Extracted records:
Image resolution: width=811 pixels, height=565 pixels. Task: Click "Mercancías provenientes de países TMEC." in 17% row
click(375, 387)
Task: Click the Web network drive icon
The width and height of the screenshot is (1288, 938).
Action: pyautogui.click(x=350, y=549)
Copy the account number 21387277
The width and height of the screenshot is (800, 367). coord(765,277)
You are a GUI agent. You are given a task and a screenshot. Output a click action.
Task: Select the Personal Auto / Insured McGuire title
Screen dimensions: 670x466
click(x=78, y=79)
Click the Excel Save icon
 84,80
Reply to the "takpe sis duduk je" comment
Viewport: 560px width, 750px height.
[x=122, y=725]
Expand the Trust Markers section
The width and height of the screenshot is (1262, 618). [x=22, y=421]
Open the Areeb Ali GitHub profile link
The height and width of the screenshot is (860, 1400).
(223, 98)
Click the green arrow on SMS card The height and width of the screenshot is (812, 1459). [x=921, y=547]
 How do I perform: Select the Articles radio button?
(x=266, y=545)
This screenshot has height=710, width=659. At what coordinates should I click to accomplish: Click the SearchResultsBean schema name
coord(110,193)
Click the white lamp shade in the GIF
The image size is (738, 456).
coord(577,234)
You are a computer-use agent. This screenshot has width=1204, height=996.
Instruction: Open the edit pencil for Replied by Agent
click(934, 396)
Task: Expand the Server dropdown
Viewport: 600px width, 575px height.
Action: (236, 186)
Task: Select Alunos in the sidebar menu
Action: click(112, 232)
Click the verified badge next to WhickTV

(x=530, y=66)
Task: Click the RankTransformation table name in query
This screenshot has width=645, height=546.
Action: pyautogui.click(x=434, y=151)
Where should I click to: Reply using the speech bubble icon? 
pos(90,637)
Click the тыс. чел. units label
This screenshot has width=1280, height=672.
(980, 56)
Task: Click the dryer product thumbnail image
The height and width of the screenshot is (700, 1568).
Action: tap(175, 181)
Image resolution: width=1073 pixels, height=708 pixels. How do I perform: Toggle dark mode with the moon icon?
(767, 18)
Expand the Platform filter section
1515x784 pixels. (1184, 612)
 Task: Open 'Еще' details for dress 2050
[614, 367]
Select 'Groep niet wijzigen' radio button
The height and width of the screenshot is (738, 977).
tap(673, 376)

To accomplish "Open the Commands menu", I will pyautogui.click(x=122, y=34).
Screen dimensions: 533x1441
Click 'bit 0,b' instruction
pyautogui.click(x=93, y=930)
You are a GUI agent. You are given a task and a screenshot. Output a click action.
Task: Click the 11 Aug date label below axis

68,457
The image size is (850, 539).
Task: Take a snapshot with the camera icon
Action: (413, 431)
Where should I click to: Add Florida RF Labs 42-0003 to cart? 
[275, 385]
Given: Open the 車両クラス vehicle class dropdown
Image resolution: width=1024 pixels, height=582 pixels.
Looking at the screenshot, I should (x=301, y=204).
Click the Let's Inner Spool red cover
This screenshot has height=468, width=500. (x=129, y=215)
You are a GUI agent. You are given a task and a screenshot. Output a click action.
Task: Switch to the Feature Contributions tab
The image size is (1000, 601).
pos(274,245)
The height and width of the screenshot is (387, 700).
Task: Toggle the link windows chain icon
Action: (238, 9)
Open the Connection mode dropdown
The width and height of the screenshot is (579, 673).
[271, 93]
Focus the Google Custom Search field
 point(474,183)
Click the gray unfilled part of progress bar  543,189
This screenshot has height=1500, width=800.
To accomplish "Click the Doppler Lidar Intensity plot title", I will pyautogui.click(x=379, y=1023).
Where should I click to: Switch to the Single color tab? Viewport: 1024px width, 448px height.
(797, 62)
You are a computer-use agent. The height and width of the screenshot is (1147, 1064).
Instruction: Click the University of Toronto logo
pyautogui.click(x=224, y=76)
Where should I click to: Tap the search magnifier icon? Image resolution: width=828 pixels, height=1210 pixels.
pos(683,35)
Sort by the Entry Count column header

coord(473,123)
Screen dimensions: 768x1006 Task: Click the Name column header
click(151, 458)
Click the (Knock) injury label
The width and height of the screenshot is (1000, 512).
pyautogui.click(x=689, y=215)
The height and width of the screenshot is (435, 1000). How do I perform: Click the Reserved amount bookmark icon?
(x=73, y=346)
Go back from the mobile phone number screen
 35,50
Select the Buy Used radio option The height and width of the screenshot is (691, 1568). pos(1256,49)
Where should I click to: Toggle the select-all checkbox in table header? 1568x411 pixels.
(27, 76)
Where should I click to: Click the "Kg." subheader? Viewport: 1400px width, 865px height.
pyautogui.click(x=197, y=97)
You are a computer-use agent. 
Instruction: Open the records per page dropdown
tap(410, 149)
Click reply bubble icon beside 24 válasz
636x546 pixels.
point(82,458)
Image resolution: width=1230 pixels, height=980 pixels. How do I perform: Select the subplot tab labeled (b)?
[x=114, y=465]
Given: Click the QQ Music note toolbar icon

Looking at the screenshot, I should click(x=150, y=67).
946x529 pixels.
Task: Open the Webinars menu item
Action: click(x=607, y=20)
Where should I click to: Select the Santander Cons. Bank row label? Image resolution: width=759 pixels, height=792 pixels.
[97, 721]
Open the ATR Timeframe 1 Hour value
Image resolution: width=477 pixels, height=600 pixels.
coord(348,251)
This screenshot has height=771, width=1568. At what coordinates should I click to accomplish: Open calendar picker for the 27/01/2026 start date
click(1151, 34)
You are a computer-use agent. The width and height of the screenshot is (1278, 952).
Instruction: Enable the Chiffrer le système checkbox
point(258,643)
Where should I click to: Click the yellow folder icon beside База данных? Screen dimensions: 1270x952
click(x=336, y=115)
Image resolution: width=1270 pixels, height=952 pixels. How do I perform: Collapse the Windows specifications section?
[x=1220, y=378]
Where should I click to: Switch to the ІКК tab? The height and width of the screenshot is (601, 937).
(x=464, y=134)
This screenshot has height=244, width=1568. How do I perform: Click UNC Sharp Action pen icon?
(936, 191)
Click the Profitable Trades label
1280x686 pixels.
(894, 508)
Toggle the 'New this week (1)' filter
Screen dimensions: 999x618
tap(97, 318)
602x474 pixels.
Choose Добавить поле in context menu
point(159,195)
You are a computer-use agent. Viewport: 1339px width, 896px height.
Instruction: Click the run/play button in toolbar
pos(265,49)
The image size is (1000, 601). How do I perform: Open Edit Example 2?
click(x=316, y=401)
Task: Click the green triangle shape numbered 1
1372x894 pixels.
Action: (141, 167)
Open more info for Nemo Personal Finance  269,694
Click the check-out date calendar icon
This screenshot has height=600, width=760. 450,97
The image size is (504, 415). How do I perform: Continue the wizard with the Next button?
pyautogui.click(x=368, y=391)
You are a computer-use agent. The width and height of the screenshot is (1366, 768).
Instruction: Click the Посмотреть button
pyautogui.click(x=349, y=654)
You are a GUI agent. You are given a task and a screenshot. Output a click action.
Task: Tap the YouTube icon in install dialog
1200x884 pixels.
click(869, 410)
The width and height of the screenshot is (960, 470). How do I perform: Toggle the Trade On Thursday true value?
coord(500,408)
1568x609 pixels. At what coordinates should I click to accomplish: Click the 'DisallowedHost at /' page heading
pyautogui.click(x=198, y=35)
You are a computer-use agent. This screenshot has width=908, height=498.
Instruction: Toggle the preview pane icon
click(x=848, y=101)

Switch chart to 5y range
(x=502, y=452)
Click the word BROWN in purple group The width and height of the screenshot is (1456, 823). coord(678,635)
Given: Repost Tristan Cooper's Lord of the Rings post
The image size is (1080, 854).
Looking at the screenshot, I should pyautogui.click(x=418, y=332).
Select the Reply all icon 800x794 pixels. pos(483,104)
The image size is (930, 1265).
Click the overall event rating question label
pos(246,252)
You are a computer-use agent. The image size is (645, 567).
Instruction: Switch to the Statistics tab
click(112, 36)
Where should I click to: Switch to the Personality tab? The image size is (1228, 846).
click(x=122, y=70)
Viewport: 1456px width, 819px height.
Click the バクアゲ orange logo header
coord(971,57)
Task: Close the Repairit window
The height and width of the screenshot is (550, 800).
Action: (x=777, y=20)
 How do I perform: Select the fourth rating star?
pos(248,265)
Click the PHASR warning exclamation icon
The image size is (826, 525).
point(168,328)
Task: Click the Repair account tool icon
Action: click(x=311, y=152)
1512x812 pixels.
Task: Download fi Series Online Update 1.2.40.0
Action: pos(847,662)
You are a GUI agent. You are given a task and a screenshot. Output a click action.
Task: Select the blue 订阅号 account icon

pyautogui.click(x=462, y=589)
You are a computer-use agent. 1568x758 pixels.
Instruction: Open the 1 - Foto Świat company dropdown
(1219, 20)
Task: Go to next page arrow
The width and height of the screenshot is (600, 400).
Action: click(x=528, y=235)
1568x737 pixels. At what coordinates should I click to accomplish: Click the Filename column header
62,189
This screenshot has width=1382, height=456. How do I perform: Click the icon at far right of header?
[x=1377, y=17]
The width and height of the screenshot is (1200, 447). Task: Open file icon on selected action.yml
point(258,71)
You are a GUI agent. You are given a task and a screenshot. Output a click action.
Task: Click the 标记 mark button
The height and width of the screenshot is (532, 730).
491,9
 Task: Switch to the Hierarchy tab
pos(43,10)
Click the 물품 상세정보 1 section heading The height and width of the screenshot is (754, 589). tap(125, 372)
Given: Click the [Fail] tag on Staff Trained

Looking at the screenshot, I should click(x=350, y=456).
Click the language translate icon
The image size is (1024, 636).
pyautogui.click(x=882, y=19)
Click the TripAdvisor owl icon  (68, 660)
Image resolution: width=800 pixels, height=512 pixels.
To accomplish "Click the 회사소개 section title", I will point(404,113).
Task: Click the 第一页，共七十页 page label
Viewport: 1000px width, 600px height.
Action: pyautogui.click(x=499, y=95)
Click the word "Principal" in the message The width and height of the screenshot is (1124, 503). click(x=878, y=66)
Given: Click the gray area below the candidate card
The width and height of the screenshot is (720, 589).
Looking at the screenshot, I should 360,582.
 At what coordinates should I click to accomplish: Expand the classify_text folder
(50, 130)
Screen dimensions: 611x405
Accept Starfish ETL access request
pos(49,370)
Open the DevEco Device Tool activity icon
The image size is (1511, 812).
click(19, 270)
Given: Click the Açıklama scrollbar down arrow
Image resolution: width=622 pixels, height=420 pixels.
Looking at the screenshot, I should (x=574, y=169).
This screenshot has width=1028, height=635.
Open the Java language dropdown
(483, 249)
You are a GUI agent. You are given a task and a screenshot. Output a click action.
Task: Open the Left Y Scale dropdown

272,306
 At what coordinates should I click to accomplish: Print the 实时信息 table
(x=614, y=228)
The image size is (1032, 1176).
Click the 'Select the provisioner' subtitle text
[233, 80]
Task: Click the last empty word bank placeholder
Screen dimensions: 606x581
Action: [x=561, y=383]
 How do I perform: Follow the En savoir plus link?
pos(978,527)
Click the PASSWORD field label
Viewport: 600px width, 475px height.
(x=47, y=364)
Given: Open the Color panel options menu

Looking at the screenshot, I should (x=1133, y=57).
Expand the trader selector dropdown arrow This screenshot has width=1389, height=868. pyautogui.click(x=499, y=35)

▸ **DIRECTIONS FOR THIS TASK**
Once you have counted the lines of the data that contain the word "green", please reply with that number alone.

▸ **REPLY TO THE TASK**
2